El día del sorteo, por una de esas casualidades, quiso el destino que mi tío estuviera escuchando la radio. – El número premiado con el gordo en el sorteo del día de hoy ha sido el: 189 (uno, ocho, nueve) Enhorabuena a todos los agraciados. -
En un primer momento, mi tío no cayó en la cuenta de que habían dicho su número. Pero cuando terminaron las noticias, volvieron a repetirlo y entonces sí. Entonces fue consciente de que le había caido el gordo. Lo primero que hizo fue tratar de recordar dónde había dejado el décimo. Buscó en todos los cajones: mesas de noche; cómodas, roperos, mesa de cocina, escritorio, etc. Echó abajo todos los libros de la biblioteca, abriéndolos por las tapas y aireándolos por si había puesto el décimo entres sus páginas. Nada. Qué el puñetero décimo no aparecía por ningún sitio. Fue su mujer quien le dijo que buscara en la ropa que llevaba el día que lo compró. Qué seguramente lo tendría en algún bolsillo. Revolvió todos los roperos, pues no recordaba la ropa que llevó aquel día. Después de mirar todas las prendas, una por una, el décimo seguía sin aparecer. Intentó hacer memoria de que ropa se trataba, pero no había manera. Además, ya la había revisado toda. Daba igual la que hubiera llevado, el décimo no aparecía por ningún sitio.
- Seguro que le has regalado la ropa a algún ropavejero a cambio de cualquier baratija brillante. ¡Urraca! Qué eres una urraca, no te gustan más que los “brillíos”.
- Hace mucho tiempo que no viene por aquí ningún ropavejero. Y yo seré una urraca, pero no he perdido un décimo de lotería premiado. ¡So viejoverde! Que por eso compraste el décimo, por viejoverde. Seguro que estabas tan embobado con la pícara vendedora esa que ni te enteraste de que no te dió el décimo.
Estas y otras lindezas peores se estaban enjaretando, el uno a la otra y la otra al uno, cuando de repente mi tío se acordó:
- ¿Tú no llevaste al tinte el viejo terno gris? ¿Dónde tienes el resguardo? Seguro que está allí. Creo recordar que ese era el traje que llevaba aquel día.

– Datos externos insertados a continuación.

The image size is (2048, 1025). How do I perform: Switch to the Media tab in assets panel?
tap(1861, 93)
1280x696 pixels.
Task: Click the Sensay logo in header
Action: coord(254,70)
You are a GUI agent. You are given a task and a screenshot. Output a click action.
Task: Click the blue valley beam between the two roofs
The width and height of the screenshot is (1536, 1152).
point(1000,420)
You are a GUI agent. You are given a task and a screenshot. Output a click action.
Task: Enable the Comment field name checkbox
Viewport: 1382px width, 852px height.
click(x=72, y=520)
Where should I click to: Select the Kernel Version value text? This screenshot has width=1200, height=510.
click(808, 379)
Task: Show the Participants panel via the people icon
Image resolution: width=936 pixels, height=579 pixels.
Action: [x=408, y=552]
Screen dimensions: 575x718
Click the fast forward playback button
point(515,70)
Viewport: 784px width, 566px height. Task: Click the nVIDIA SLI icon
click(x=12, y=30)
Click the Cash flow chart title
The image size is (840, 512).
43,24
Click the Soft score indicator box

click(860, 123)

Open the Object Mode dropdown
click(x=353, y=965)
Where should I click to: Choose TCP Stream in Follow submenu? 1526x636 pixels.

Otro ataque de nervios para buscar el resguardo de la tintorería. Ahora era mi tía la que revolvía bolsos, carteras y monederos. Por fin dio con el resguardo amarillo de la Tintorería La Nueva (más de ochenta años a su servicio). Mi tío salió corriendo a la tintorería, le entregó al dependiente el resguardo y éste le trajo el terno colocado en una percha y cubierto con una fina funda de muselina. Mi tío metió la mano por debajo de la funda, buscó el bolsillo interior y ¡voilá! allí estaba el décimo. Salió corriendo, dejando el terno sobre el mostrador y al dependiente con cara de pazguato y se dirigió a la administración de loterías. Cuando llegó, la ventanilla estaba vacía, así que se dirigió precipitadamente a ella y casi metiendo la cabeza y alargando el décimo, le gritó a la señora que estaba allí:
- Vengo a cobrar mi premio.
- Tranquilo caballero, que le va a dar algo. Veamos la lista de los números premiados. Ummm, ummm, ummm, ummm. Pues lo siento señor, pero este número no tiene premio.
- ¿Cómo que no tiene premio? Lo oí perfectamente por la radio. Era el premio gordo.
- Pues seguramente oiría mal. El 681 no tiene ningún premio.
- ¿Qué dice del 681? Mi número es el 189. Ese fue el número que le compré a la chica aquella. El 189. El gordo. – Decía mi tío a puro grito.
- Sí señor. El 189 es el premio gordo. Pero el que usted me ha dado es el 681. Mírelo.Y no tiene ni el reintegro.
- ¡Maldita aprendiz de bruja zarrapastrosa! Qué ni hablar sabía. Cómo coño iba a saber de números. ¡Ojalá y se la lleve el diablo!
Y así fue como una carita de ángel se convirtió, por un quítame allá unos números, en bruja zarrapastrosa.